Paul Snow (alanX): "Factom actually keeps the information off blockchain, using its own structures, and distributes them over the systems running Factom nodes. It is a separate P2P network, much like Bitcoin's. All the entries we receive over 10 minutes are combined via a Merkle Tree to place the single hash (the Merkle root) into the blockchain. In that way we reduce bloat.

Users put their entries into their own chains. They create them, define the rules for their chains, and populate them. Chains all have their own proofs that drive to the Bitcoin Blockchain. If you have your chain and your data, you don't need anyone else's data. So effectively, there is no limit on the entries we can process, but at the same time other users don't get bogged down in your data."


creationlayer: "Will Factom offer any services to actually develop systems for your use cases? It seems that a lot of your use cases appeal to traditional business that may not be acquainted with Bitcoin technology. How do you plan to onboard such projects?"

Paul Snow: "One of the main ways we are going to make Factom approachable to businesses outside of Bitcoin. First thing, traditional business can access Factom without cryptocurrencies. This is because we built the system so that Factoids (the Factom token) are converted to Entry Credits assigned to a public key that are:

  • Non-transferable;
  • Can only be used to place entries into Factom.

This means that "traditional business" can buy access to Factom from someone that has Factoids (like the servers that get Factoids for running the system) using Bitcoin or even a credit card. Heck, they can set up a subscription with a CC to keep their public key "full".

They don't need a wallet, and they don't need to touch any cryptocurrency. And since for at least the short term, servers will need to pay bills, this is a way to sell a subscription to a service to get money.

Note: NOBODY here is a MSB or a MTB. Entry Credits are the only thing the customer touches, and the protocol and the server are the only parties involved in moving Factoids. And I am pretty sure the law doesn't consider a protocol a party in a transaction."

Peter Kirby: "Let me answer the second part of this question, while Paul answers the technical part:

The way to onboard traditional companies (Like Bank of America or Bowing) is by engaging with the consulting companies that already have a relationship with them. IBM, Deloitte, and McKinsey are all building groups to explore blockchain technology and build robust business solutions on top of the blockchain.

BoA [for instance], will want to engage with one of these big software consulting firms because they have credibility and experience working with projects of this scope.

However, there will also be hundreds of new application companies that are launched using Factom and blockchain technology to solve problems in fast, cheap, and novel ways. You could be the next salesforce type company that totally disrupts the way big companies do business."

udecker: "What do you see as the first use-case of the Factom technology, in terms of third party adoption?"
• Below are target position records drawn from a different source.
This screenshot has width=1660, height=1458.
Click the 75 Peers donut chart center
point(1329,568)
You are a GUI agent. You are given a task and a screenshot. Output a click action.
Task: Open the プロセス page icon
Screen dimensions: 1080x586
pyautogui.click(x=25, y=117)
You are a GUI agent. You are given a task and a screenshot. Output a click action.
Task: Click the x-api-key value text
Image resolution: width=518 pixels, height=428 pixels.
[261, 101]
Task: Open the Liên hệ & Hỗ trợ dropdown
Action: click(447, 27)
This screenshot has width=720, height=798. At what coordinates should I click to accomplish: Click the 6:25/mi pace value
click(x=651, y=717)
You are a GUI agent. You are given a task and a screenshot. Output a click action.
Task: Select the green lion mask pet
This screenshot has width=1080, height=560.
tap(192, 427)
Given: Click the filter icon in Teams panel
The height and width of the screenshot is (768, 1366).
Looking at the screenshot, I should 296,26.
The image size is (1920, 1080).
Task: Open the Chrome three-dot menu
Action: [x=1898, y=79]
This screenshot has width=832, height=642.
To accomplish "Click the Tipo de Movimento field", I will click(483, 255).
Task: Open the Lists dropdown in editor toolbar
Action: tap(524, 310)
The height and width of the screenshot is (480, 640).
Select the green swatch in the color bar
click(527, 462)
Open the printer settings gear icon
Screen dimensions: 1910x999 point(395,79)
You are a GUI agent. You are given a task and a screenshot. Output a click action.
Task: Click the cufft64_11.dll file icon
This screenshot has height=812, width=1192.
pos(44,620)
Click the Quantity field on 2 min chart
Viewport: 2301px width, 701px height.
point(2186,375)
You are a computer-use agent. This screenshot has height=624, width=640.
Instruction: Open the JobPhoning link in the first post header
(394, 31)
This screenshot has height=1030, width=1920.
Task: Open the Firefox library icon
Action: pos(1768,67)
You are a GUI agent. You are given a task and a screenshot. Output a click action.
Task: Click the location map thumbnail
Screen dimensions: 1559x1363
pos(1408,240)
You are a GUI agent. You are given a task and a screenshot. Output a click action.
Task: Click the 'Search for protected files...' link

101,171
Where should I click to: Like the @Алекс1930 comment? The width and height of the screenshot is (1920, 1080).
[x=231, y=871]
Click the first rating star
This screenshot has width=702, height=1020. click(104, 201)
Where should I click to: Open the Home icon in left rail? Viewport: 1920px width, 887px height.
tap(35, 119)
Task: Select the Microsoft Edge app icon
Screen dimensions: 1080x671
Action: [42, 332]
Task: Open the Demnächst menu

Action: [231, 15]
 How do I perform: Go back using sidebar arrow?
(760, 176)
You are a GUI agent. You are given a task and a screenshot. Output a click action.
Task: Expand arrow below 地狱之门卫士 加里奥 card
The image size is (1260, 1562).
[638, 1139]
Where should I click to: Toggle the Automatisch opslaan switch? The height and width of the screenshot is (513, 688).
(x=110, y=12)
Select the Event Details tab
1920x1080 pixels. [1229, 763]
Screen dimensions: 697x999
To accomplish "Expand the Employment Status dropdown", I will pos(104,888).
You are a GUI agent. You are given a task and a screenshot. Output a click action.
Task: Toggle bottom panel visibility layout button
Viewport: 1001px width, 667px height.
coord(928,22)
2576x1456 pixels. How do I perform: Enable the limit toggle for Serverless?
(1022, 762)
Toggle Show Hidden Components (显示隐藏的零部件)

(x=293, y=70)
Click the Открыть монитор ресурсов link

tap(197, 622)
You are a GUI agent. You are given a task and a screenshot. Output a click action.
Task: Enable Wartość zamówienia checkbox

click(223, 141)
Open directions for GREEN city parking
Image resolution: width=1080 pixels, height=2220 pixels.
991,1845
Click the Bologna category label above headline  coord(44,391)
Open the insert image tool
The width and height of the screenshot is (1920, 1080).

Peter Kirby: "Making exchanges honest is one of the first projects that's being done on Factom. You can run a proof-of-audit on steroids - letting you produce a true audit trail of every transaction at every moment. That'll really get businesses to sit up and notice.

The other application that will pop up right away is Title Records - because they secure such a large portion of a country's wealth. We've already had a country reach out to us about building a Title Application using Factom/Bitcoin Blockchain.

We've also been approached by a group that wants to trade commodities with Factom.

Big companies like Bank of America and BP have been fined $10's of billions for losing track of their systems of record. So you'll see a lot of fast movement in the opportunity to move mortgage and energy systems onto Factom.

Lots of interesting things being built on Factom - my guess is the first ones will be the simple options that solve a lot of pain."